(da Varesenoi.it) È stato fermato un uomo di 40 anni, cittadino svizzero, ritenuto responsabile dell’aggressione avvenuta nei giorni scorsi a bordo di un treno TiLo. L’episodio, di cui avevamo dato conto nella mattinata di ieri attraverso il racconto diretto di un testimone, ha trovato un primo sviluppo con l’intervento delle forze dell’ordine.
L’uomo è stato arrestato dalla Polizia ferroviaria di Varese con l’accusa di lesioni personali nei confronti del personale ferroviario. Secondo quanto emerso, il fatto si è verificato durante un normale controllo a bordo del convoglio, lungo la tratta tra Lugano e Malpensa.
Stando alla ricostruzione fornita dal testimone, tutto sarebbe iniziato intorno alle 19, quando un passeggero, apparso fin da subito agitato, ha iniziato a disturbare le persone presenti nel vagone. Il capotreno è intervenuto per effettuare il controllo dei biglietti, riscontrando che l’uomo ne era sprovvisto.
Nel giro di pochi istanti la situazione è degenerata: dalle parole si è passati alla violenza fisica. Il dipendente ferroviario, che aveva cercato di mantenere la calma, è stato aggredito improvvisamente, sotto gli occhi degli altri viaggiatori, rimasti sotto shock per quanto accaduto.
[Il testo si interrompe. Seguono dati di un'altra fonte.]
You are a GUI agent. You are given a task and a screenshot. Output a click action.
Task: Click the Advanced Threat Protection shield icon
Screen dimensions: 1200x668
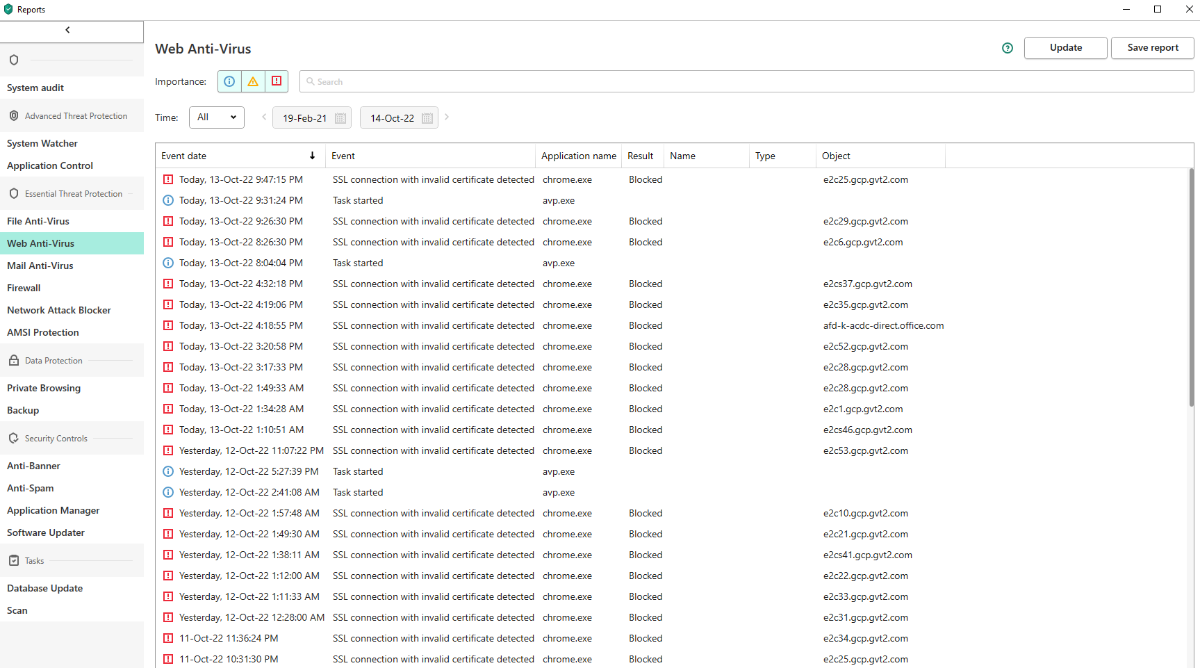(x=14, y=116)
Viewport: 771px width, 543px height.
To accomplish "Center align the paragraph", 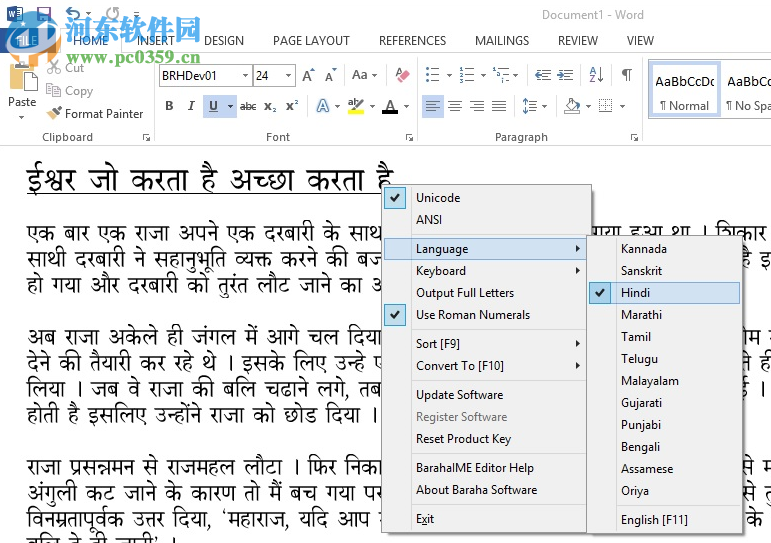I will coord(455,106).
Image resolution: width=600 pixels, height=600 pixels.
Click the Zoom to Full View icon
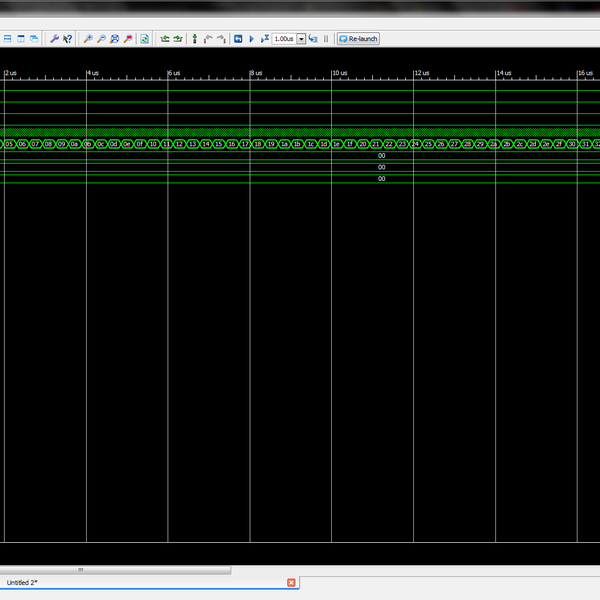point(114,38)

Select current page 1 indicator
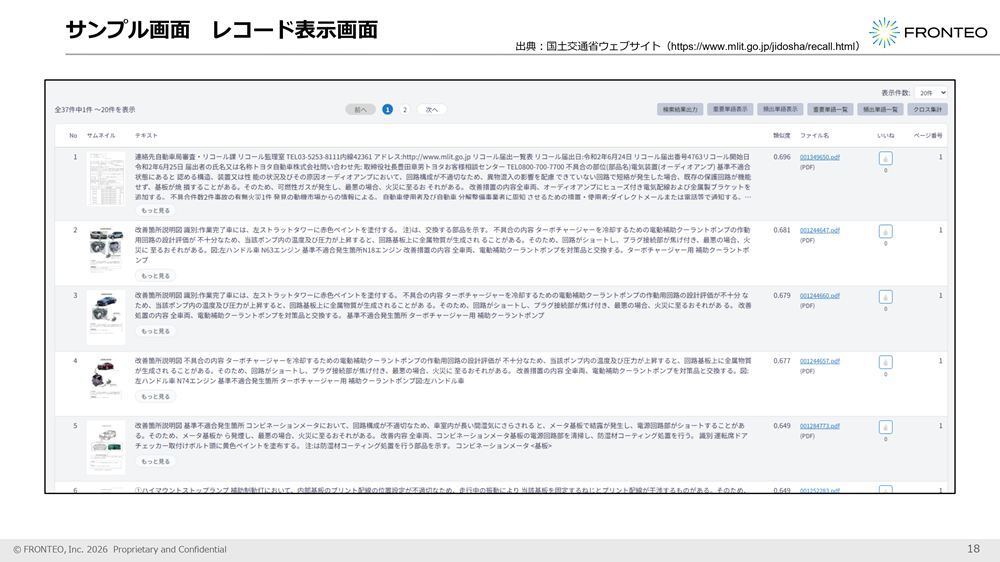387,110
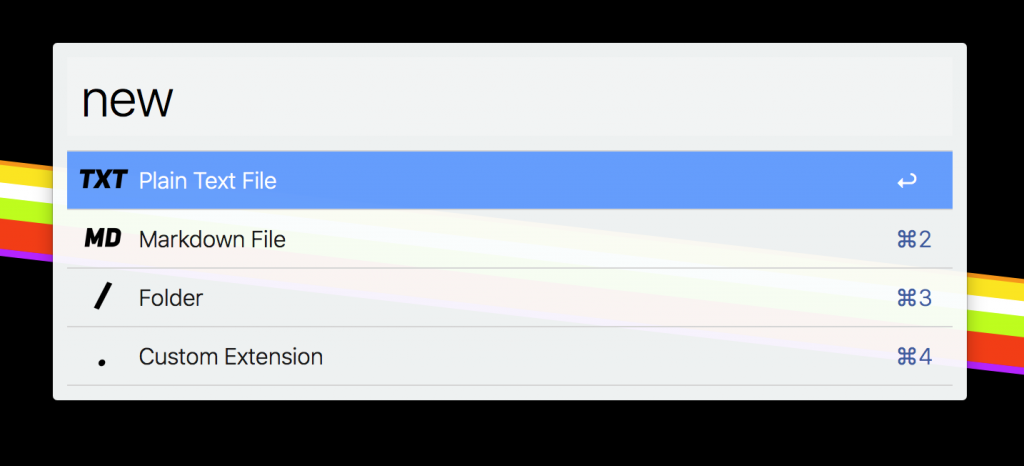The width and height of the screenshot is (1024, 466).
Task: Pick the Folder result label
Action: pos(171,298)
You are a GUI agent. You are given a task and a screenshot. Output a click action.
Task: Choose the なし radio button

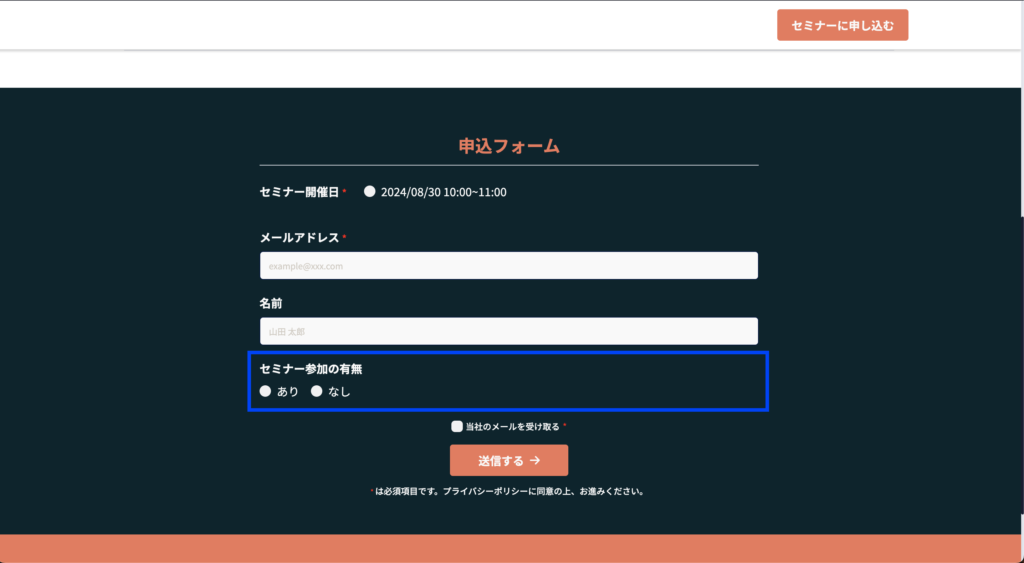(x=317, y=391)
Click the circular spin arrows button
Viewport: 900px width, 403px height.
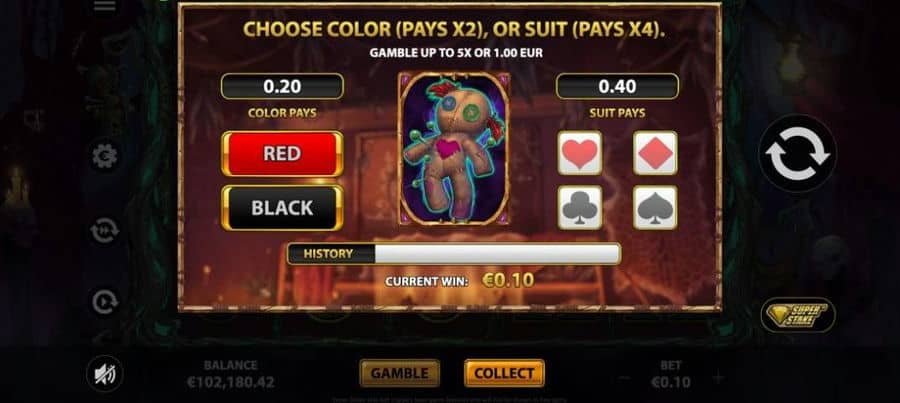click(x=797, y=153)
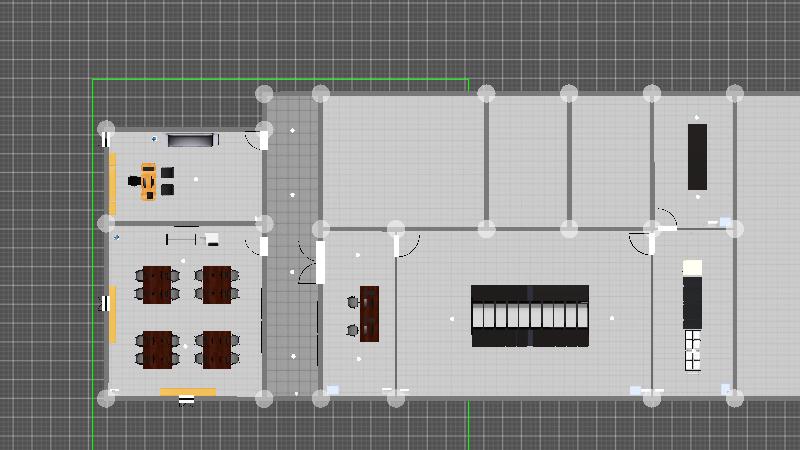This screenshot has width=800, height=450.
Task: Select the top-right brown meeting table
Action: pyautogui.click(x=216, y=284)
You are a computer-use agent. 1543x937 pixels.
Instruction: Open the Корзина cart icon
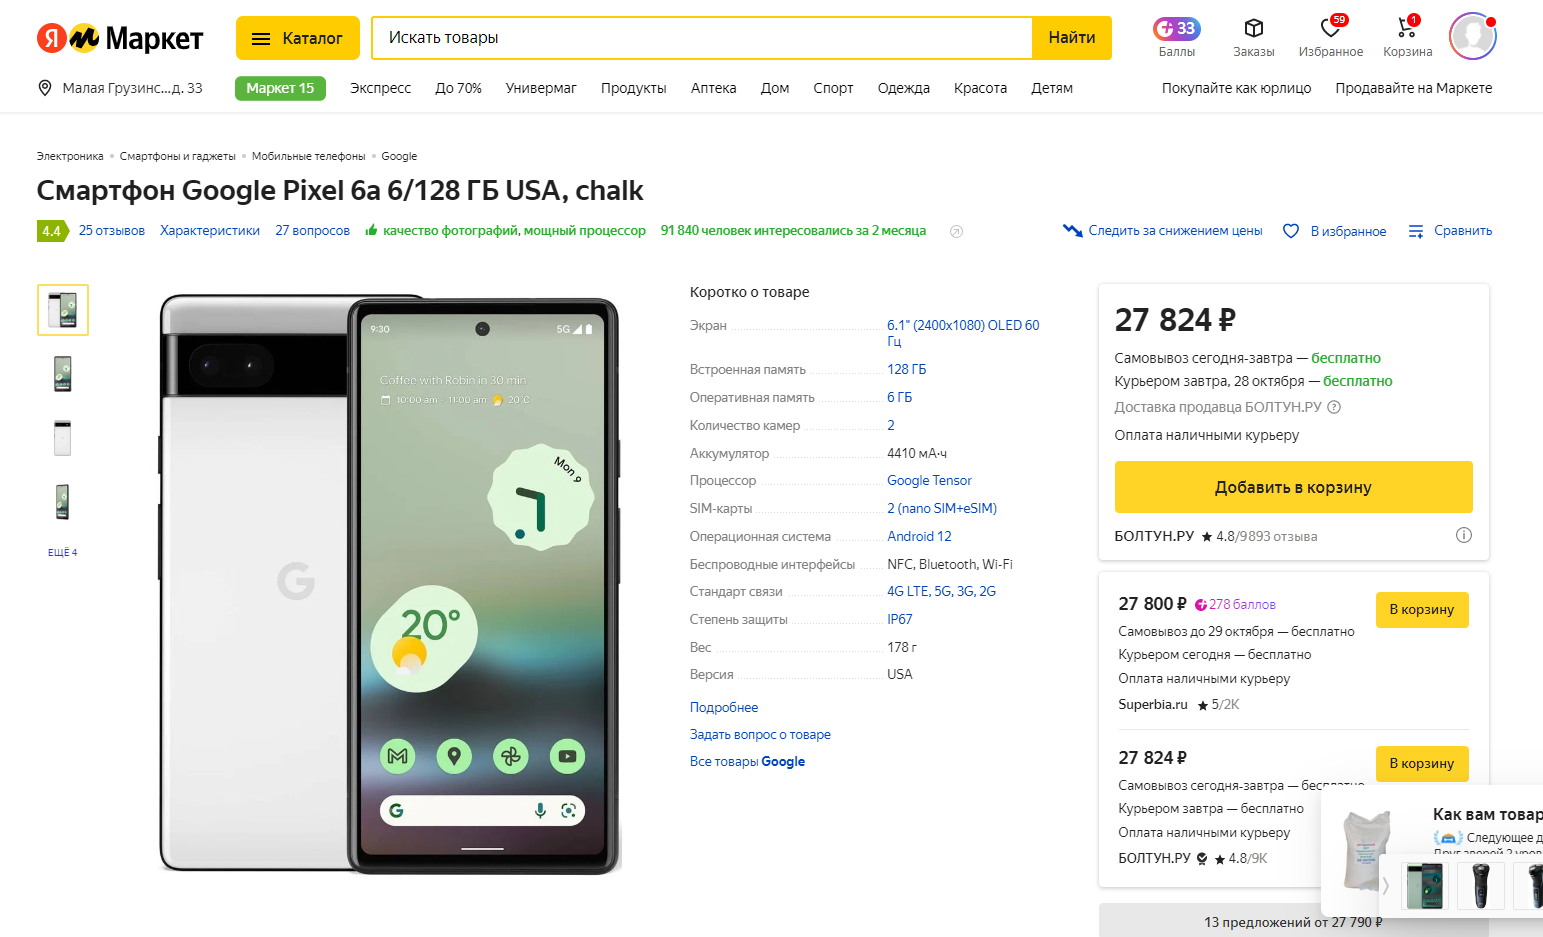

Un elemento evidenziato riguarda l’identità dell’aggressore, descritto come un residente svizzero e non un turista di passaggio. Un aspetto che, secondo il testimone, contribuisce a spostare l’attenzione su un problema più ampio legato al rispetto delle regole e alla convivenza civile.
Con il fermo dell’uomo, si apre ora il procedimento giudiziario. Per il reato contestato, l’indagato rischia una condanna compresa tra due e cinque anni di reclusione, come previsto dalla normativa in materia di lesioni personali nei confronti di personale in servizio.